» TASK TO CARRY OUT: Identify every line in the records below that contains the word "logo", and copy each of those lines.

» RECORDS FOR THIS TASK:
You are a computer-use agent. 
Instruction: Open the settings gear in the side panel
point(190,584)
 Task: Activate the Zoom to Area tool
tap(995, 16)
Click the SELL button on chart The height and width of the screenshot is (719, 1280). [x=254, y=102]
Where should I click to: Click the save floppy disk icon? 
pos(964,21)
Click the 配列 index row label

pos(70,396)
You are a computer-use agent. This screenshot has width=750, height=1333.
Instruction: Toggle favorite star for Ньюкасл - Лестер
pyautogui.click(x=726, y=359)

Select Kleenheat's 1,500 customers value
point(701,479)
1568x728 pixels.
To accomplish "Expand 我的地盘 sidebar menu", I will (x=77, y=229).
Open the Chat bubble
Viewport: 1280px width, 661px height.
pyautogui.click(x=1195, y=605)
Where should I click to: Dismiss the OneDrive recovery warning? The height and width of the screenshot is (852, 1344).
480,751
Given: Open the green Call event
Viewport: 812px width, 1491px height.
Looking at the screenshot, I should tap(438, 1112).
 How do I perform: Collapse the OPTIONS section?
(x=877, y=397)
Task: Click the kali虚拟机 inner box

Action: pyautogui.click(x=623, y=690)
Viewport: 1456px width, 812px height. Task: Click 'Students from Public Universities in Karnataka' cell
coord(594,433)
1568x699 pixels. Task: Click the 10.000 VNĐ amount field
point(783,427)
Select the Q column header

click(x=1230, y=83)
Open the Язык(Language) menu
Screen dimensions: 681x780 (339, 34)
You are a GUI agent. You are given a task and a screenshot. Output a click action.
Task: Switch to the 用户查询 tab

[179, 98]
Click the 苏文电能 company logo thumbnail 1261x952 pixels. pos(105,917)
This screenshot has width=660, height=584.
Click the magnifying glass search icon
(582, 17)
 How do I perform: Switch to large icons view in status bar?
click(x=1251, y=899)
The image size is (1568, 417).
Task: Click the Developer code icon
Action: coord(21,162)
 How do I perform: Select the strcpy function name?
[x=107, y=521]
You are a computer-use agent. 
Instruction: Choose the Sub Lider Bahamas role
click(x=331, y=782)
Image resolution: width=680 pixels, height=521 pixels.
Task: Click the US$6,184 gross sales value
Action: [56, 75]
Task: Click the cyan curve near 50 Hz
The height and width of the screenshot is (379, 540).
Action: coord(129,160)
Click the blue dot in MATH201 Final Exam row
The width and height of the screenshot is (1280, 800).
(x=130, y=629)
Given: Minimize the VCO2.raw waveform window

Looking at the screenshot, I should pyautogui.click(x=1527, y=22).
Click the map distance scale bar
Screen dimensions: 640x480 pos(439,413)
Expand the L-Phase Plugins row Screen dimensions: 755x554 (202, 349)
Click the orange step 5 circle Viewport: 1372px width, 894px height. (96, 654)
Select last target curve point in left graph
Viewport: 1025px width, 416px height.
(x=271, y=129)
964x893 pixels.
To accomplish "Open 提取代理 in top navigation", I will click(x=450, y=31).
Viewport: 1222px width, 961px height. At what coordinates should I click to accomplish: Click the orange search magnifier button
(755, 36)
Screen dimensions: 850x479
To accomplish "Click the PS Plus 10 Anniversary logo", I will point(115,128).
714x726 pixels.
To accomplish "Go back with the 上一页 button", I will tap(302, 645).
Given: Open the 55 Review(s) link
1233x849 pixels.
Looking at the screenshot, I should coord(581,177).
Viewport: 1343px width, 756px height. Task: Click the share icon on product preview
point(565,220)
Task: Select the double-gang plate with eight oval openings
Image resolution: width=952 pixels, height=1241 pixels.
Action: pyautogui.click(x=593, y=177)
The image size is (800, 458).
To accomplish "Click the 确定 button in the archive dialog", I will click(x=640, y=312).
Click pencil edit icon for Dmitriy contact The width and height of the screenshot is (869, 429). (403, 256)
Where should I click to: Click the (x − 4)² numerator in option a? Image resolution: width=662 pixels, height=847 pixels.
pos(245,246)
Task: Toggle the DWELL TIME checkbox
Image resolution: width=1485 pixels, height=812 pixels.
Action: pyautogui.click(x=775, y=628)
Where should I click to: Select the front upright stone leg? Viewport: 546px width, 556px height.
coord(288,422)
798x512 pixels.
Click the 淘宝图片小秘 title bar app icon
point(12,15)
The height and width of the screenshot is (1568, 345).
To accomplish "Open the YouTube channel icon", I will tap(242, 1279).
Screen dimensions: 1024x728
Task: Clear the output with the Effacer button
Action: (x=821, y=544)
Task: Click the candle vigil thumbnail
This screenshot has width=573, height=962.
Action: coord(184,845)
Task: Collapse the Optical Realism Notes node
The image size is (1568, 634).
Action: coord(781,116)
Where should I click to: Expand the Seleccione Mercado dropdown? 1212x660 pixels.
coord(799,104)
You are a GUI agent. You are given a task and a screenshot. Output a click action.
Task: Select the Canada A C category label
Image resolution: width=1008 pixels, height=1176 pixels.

» WRITTEN RESPONSE:
Click the 苏文电能 company logo thumbnail 1261x952 pixels. pos(105,917)
To accomplish "Click the PS Plus 10 Anniversary logo", I will point(115,128).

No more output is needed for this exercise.